Thank you. I’ll try to tune the hyperparameters. Another question is that since the hyperparameters in the yaml files don’t fit dataset FB15K_237, I used them to train models with FB15K as well. However, the filtered hit-10 result of TransE is around 60.2% ,the benchmark given in RotatE is 74.9%. So I want to ask if there is something wrong with my training process or with the hyperparameters settings?

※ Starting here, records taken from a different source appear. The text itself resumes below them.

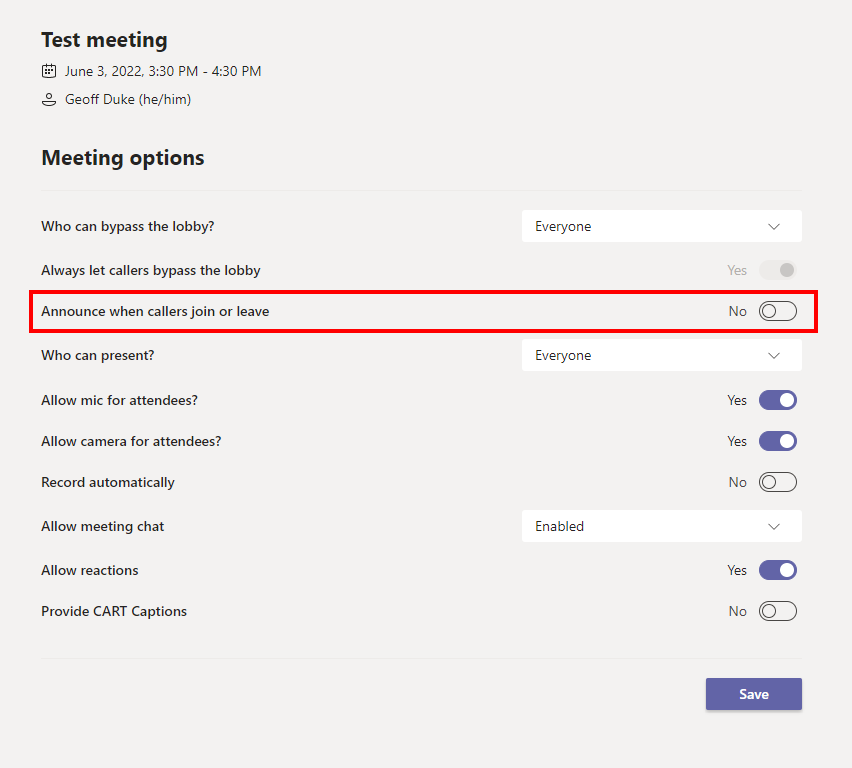Expand the 'Who can present?' dropdown
The width and height of the screenshot is (852, 768).
point(661,355)
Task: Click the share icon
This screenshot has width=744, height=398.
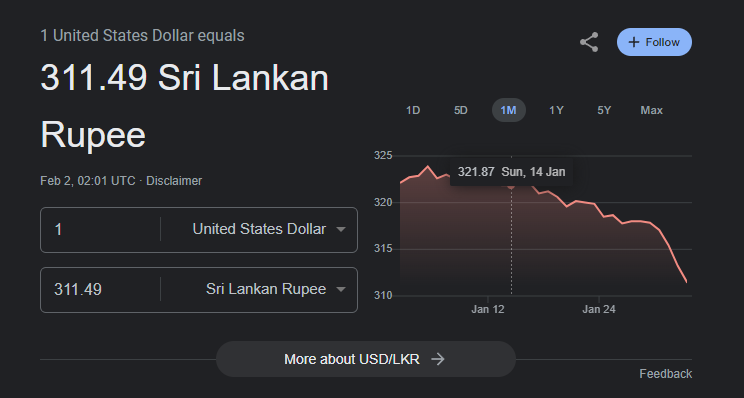Action: (x=589, y=42)
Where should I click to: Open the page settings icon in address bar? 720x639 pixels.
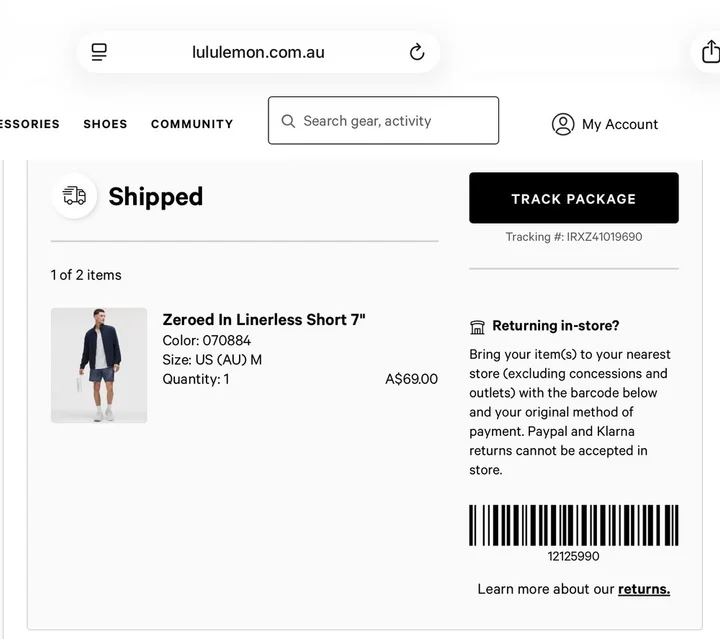tap(99, 52)
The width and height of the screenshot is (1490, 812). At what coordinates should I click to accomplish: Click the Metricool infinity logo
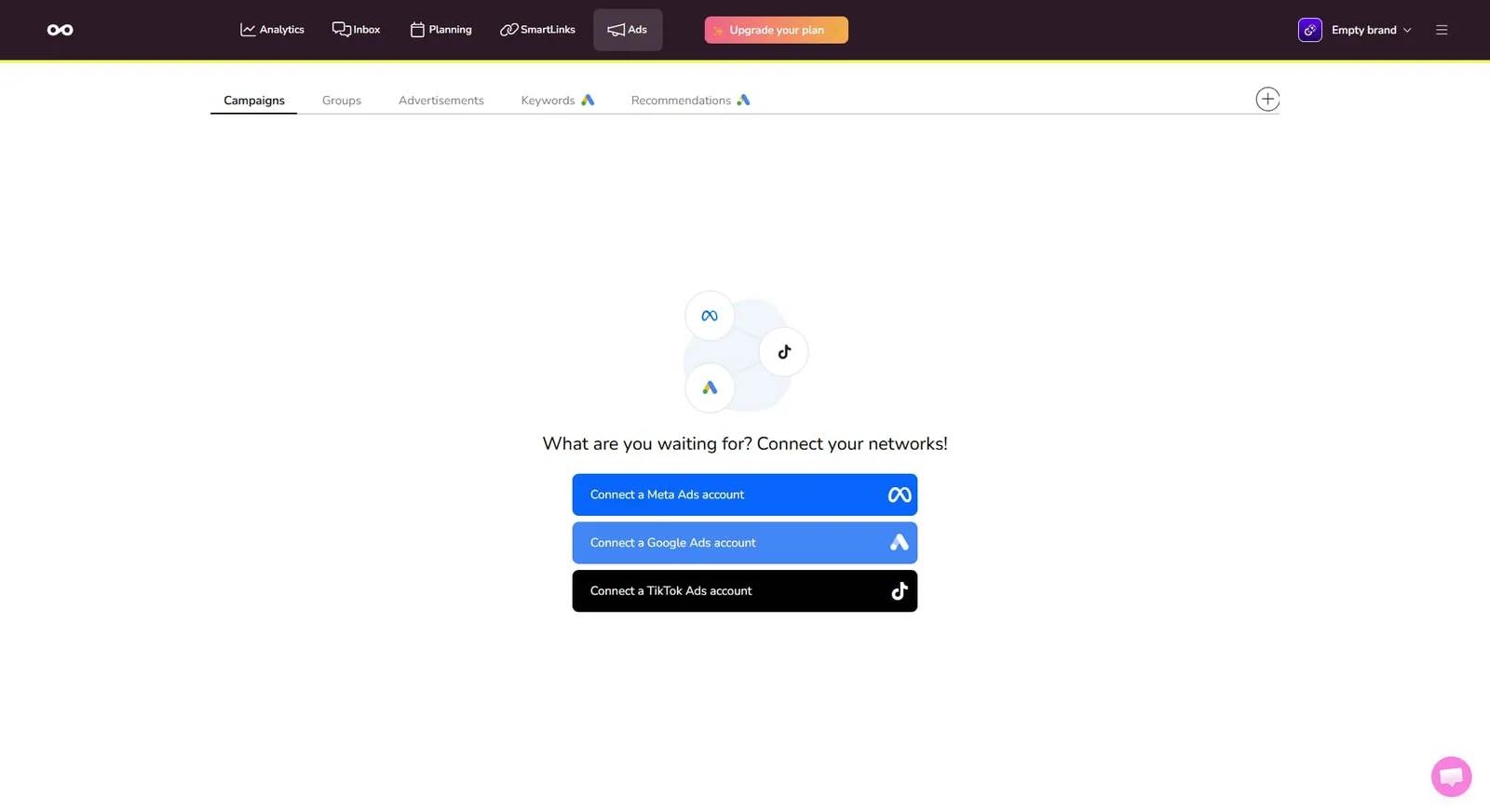coord(60,30)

baxtree commented 4 years ago
Probably there was nothing wrong with your training process coz the best result we can get so far is 60.7%: Model MR/FMR MRR/FMRR HIT-1 HIT-3 HIT-5 HIT-10
TransE 215.1193/77.7292 0.1921/0.3413 0.0852/0.2056 0.2176/0.4050 0.3003/0.4921 0.4206/0.6070

TransE is one of the simplest models and if there is an implementation bug, it shall be easy to spot. Can you compare hyperparameters set in TransE.yaml with those displayed in your "Global Setting" log during the training?

Diqingling commented 4 years ago

I checked the hyperparameters in the log file and they match with the settings in TransE.yaml. The difference between 60.2% and 60.7% may be normal volatility during training process. However they are both far below the results given in HoLE paper ,where the filtered hit-10 is 74.9%. Does it mean the hyperparameters in TransE.yaml may not be golden hyperparameters? What’s more ,how do you get the hyperparameters in the exsisting yaml files? Using hyperparameter tuning module in the project or taking them from the original model papers directly?

baxtree commented 4 years ago

All hyperparameters are derived from the original paperswithcode and there might be a slim chance that some authors later corrected errors in their published work, which have not been incorporated in pykg2vec. For the previous tensorflow implementation, you can see HIT-10 is 66% from that table. Hi, @louisccc, would you like to weigh in and share some history about this?

louisccc commented 4 years ago

Hi Diqingling, I think some mini adjustments to the hyperparameters can further boost transe's performance for sure! However, when I was implementing TransE, I followed the paper implementation and added in the hyperparameters mentioned in the paper. The current TransE's performance aligns with their reported result.

In HoLE, they want to compare their methods using TransE as a baseline, so as mentioned in their paper they will try to align the training framework to theirs as far as possible. also, I checked their (HoLE) open-source implementation it shows that hyperparameters used are slightly different with Transe's original authors.

I am not sure if It will be good if we include both original authors setting and hole paper's setting all at once in pykg2vec. Any idea?